> _Exercise instructions_:
Could the data underneath be repeated exactly, in full?

> _Records shown_:
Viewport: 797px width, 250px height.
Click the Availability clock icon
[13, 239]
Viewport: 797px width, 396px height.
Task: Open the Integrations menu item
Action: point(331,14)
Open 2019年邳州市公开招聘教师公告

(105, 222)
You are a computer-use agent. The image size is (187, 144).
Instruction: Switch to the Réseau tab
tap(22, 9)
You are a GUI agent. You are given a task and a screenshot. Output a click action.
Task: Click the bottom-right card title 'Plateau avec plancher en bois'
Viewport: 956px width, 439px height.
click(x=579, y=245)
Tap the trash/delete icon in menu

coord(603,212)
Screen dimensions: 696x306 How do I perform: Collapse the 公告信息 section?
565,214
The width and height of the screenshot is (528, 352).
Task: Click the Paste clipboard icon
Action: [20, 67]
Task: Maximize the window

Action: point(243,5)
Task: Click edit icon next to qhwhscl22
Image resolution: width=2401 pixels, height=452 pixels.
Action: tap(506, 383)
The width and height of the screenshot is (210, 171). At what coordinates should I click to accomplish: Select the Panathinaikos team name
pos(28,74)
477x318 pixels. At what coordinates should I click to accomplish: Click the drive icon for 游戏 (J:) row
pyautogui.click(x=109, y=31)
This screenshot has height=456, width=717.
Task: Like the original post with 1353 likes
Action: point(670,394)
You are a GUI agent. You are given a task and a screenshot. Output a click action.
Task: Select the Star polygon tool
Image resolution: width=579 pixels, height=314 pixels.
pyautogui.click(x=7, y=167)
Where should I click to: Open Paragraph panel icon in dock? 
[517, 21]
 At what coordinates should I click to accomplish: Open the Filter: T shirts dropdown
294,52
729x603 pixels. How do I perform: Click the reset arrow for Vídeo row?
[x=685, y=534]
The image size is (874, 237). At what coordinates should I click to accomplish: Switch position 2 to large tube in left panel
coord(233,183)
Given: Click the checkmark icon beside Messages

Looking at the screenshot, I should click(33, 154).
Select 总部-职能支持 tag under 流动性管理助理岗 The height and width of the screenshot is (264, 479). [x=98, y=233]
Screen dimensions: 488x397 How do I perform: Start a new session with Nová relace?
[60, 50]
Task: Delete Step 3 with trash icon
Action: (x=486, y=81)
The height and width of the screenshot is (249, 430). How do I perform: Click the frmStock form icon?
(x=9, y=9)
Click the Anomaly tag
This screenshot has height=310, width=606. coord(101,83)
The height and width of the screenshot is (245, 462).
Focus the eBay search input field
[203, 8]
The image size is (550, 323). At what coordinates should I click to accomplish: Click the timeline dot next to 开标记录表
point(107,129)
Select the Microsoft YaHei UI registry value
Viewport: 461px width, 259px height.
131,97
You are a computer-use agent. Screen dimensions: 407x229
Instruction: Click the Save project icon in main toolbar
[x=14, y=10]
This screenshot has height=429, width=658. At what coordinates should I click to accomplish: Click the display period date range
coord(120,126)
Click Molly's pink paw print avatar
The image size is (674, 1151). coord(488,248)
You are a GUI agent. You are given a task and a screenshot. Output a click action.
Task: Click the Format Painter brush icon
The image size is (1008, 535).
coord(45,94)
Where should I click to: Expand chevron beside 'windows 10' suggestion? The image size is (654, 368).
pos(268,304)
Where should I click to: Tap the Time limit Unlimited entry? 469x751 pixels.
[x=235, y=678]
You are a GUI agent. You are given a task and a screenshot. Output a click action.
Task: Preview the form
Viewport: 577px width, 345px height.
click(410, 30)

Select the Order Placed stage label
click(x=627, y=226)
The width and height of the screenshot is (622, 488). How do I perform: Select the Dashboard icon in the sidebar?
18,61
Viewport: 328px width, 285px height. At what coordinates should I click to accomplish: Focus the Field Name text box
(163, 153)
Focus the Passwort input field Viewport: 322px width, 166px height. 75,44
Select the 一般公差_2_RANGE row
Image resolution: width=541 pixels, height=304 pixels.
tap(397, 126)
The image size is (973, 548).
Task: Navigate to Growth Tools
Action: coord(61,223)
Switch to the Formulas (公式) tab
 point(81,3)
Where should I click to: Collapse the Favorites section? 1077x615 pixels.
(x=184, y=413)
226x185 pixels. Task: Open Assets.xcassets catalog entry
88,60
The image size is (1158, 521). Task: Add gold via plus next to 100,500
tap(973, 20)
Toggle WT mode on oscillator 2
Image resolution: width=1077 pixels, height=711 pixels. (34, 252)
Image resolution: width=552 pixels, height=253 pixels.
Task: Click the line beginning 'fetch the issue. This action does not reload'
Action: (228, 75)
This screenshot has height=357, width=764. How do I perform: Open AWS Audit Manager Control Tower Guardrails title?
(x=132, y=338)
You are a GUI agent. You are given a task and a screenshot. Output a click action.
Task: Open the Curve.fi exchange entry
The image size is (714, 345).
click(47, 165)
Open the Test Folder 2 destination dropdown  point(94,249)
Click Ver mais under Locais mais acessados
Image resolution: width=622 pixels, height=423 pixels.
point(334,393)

> _Response_:
Viewport: 797px width, 250px height.
Click the Availability clock icon
[13, 239]
Viewport: 797px width, 396px height.
Task: Open the Integrations menu item
Action: point(331,14)
Open 2019年邳州市公开招聘教师公告

(105, 222)
You are a computer-use agent. The image size is (187, 144).
Instruction: Switch to the Réseau tab
tap(22, 9)
You are a GUI agent. You are given a task and a screenshot. Output a click action.
Task: Click the bottom-right card title 'Plateau avec plancher en bois'
Viewport: 956px width, 439px height.
click(x=579, y=245)
Tap the trash/delete icon in menu

coord(603,212)
Screen dimensions: 696x306 How do I perform: Collapse the 公告信息 section?
565,214
The width and height of the screenshot is (528, 352).
Task: Click the Paste clipboard icon
Action: [20, 67]
Task: Maximize the window

Action: point(243,5)
Task: Click edit icon next to qhwhscl22
Image resolution: width=2401 pixels, height=452 pixels.
Action: tap(506, 383)
The width and height of the screenshot is (210, 171). At what coordinates should I click to accomplish: Select the Panathinaikos team name
pos(28,74)
477x318 pixels. At what coordinates should I click to accomplish: Click the drive icon for 游戏 (J:) row
pyautogui.click(x=109, y=31)
This screenshot has height=456, width=717.
Task: Like the original post with 1353 likes
Action: point(670,394)
You are a GUI agent. You are given a task and a screenshot. Output a click action.
Task: Select the Star polygon tool
Image resolution: width=579 pixels, height=314 pixels.
pyautogui.click(x=7, y=167)
Where should I click to: Open Paragraph panel icon in dock? 
[517, 21]
 At what coordinates should I click to accomplish: Open the Filter: T shirts dropdown
294,52
729x603 pixels. How do I perform: Click the reset arrow for Vídeo row?
[x=685, y=534]
The image size is (874, 237). At what coordinates should I click to accomplish: Switch position 2 to large tube in left panel
coord(233,183)
Given: Click the checkmark icon beside Messages

Looking at the screenshot, I should click(33, 154).
Select 总部-职能支持 tag under 流动性管理助理岗 The height and width of the screenshot is (264, 479). [x=98, y=233]
Screen dimensions: 488x397 How do I perform: Start a new session with Nová relace?
[60, 50]
Task: Delete Step 3 with trash icon
Action: (x=486, y=81)
The height and width of the screenshot is (249, 430). How do I perform: Click the frmStock form icon?
(x=9, y=9)
Click the Anomaly tag
This screenshot has height=310, width=606. coord(101,83)
The height and width of the screenshot is (245, 462).
Focus the eBay search input field
[203, 8]
The image size is (550, 323). At what coordinates should I click to accomplish: Click the timeline dot next to 开标记录表
point(107,129)
Select the Microsoft YaHei UI registry value
Viewport: 461px width, 259px height.
131,97
You are a computer-use agent. Screen dimensions: 407x229
Instruction: Click the Save project icon in main toolbar
[x=14, y=10]
This screenshot has height=429, width=658. At what coordinates should I click to accomplish: Click the display period date range
coord(120,126)
Click Molly's pink paw print avatar
The image size is (674, 1151). coord(488,248)
You are a GUI agent. You are given a task and a screenshot. Output a click action.
Task: Click the Format Painter brush icon
The image size is (1008, 535).
coord(45,94)
Where should I click to: Expand chevron beside 'windows 10' suggestion? The image size is (654, 368).
pos(268,304)
Where should I click to: Tap the Time limit Unlimited entry? 469x751 pixels.
[x=235, y=678]
You are a GUI agent. You are given a task and a screenshot. Output a click action.
Task: Preview the form
Viewport: 577px width, 345px height.
click(410, 30)

Select the Order Placed stage label
click(x=627, y=226)
The width and height of the screenshot is (622, 488). How do I perform: Select the Dashboard icon in the sidebar?
18,61
Viewport: 328px width, 285px height. At what coordinates should I click to accomplish: Focus the Field Name text box
(163, 153)
Focus the Passwort input field Viewport: 322px width, 166px height. 75,44
Select the 一般公差_2_RANGE row
Image resolution: width=541 pixels, height=304 pixels.
tap(397, 126)
The image size is (973, 548).
Task: Navigate to Growth Tools
Action: coord(61,223)
Switch to the Formulas (公式) tab
 point(81,3)
Where should I click to: Collapse the Favorites section? 1077x615 pixels.
(x=184, y=413)
226x185 pixels. Task: Open Assets.xcassets catalog entry
88,60
The image size is (1158, 521). Task: Add gold via plus next to 100,500
tap(973, 20)
Toggle WT mode on oscillator 2
Image resolution: width=1077 pixels, height=711 pixels. (34, 252)
Image resolution: width=552 pixels, height=253 pixels.
Task: Click the line beginning 'fetch the issue. This action does not reload'
Action: (228, 75)
This screenshot has height=357, width=764. How do I perform: Open AWS Audit Manager Control Tower Guardrails title?
(x=132, y=338)
You are a GUI agent. You are given a task and a screenshot. Output a click action.
Task: Open the Curve.fi exchange entry
The image size is (714, 345).
click(47, 165)
Open the Test Folder 2 destination dropdown  point(94,249)
Click Ver mais under Locais mais acessados
Image resolution: width=622 pixels, height=423 pixels.
point(334,393)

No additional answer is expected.